What is needed is an exact copy of the lines from the line holding "Task: Click the sidebar toggle icon" through the end of the material, with no other lines and no pictures.

*** Opening DATA TO USE ***

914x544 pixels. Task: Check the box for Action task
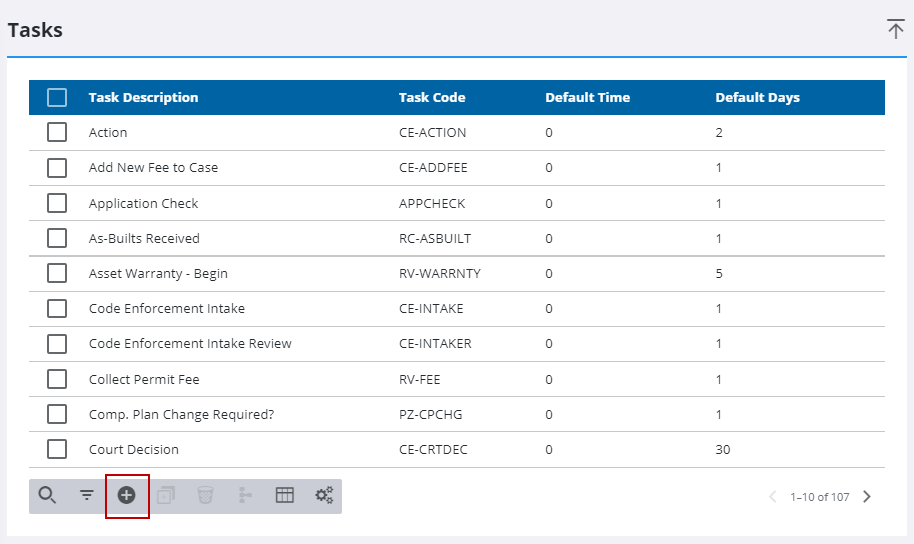tap(57, 132)
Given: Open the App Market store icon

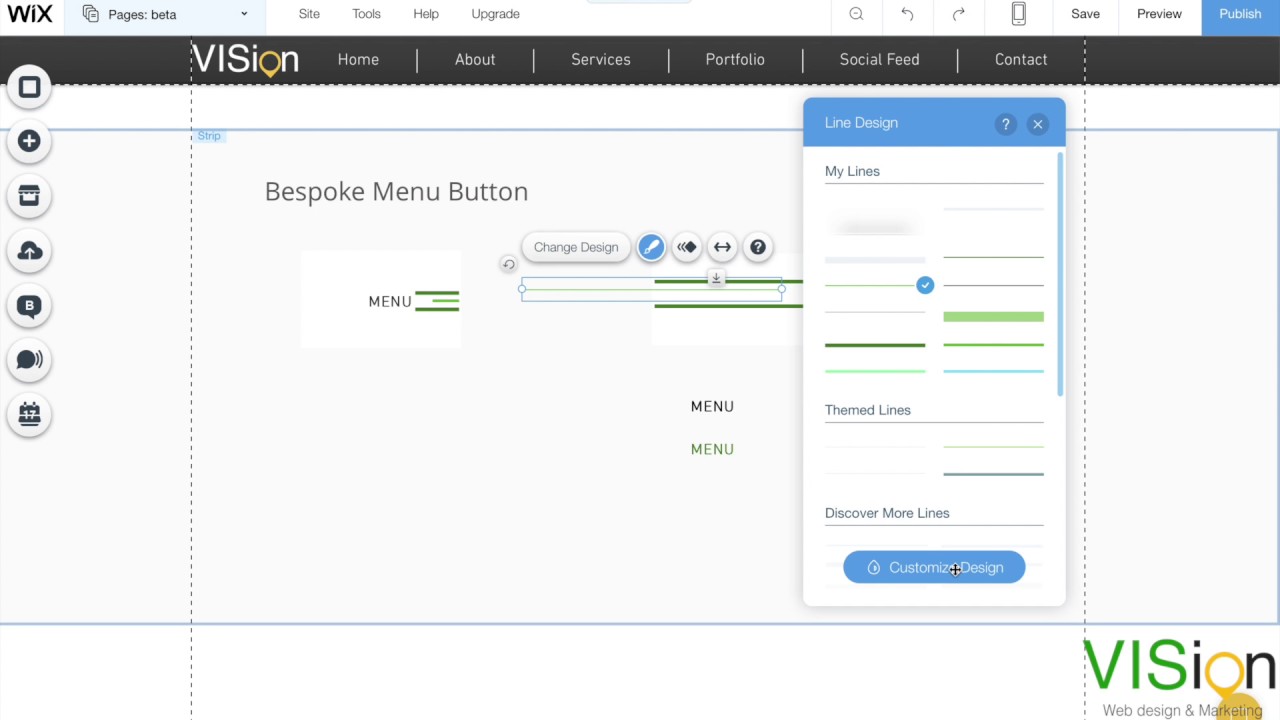Looking at the screenshot, I should tap(29, 196).
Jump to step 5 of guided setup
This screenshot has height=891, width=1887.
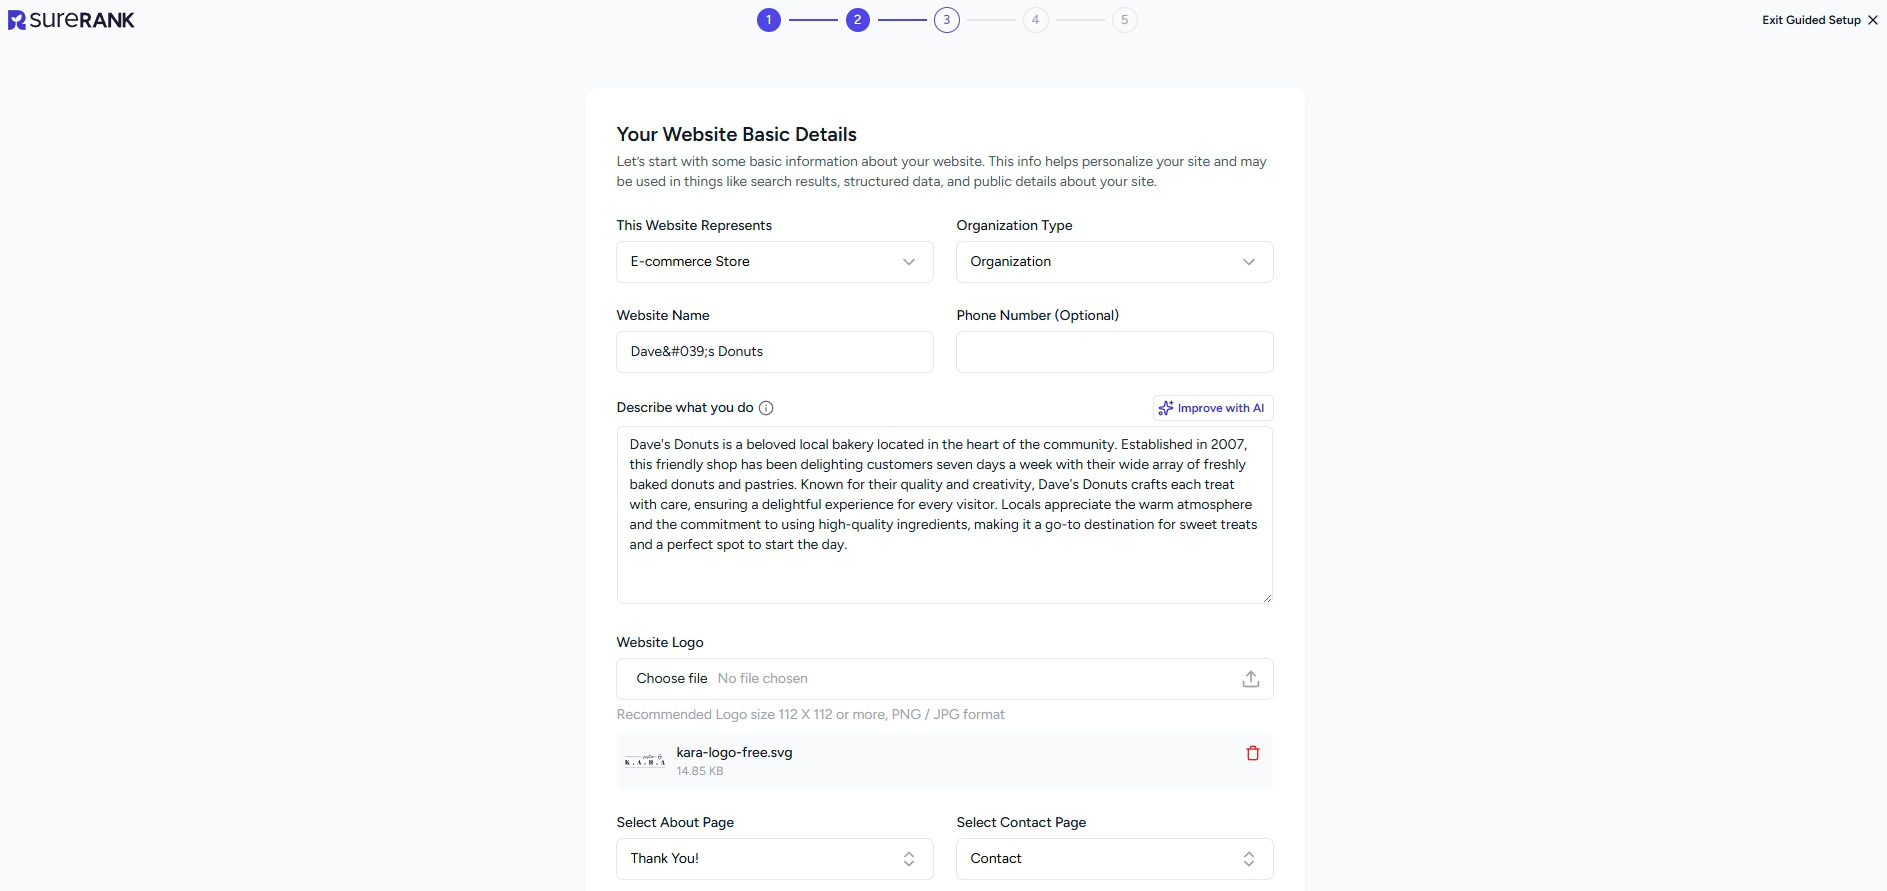[1124, 20]
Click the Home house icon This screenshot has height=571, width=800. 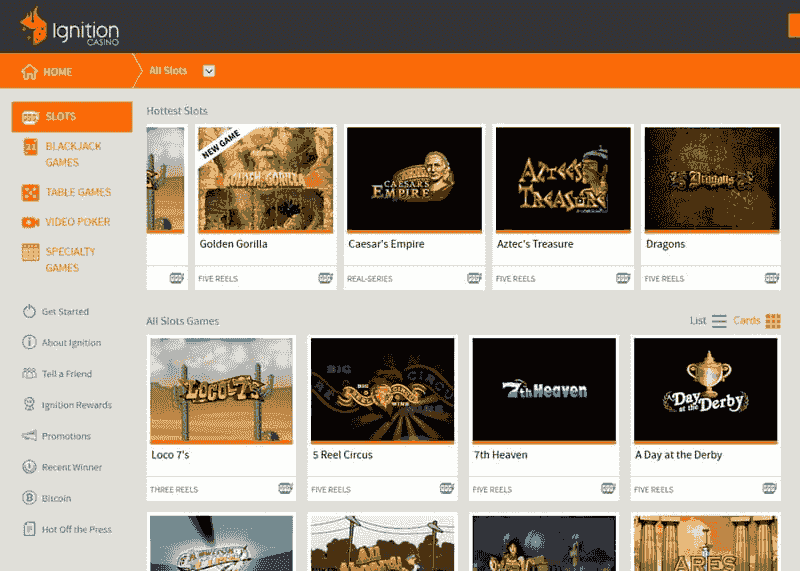click(x=29, y=72)
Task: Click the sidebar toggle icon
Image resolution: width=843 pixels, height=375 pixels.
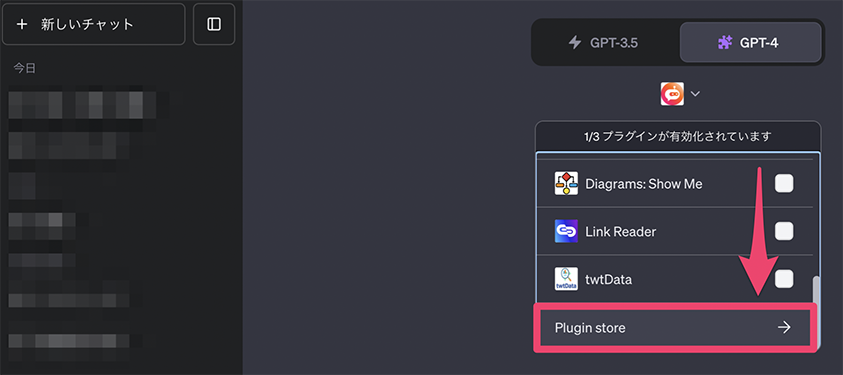Action: click(214, 24)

*** Closing DATA TO USE ***

* EXERCISE RESPONSE:
Task: Click the sidebar toggle icon
Image resolution: width=843 pixels, height=375 pixels.
Action: click(214, 24)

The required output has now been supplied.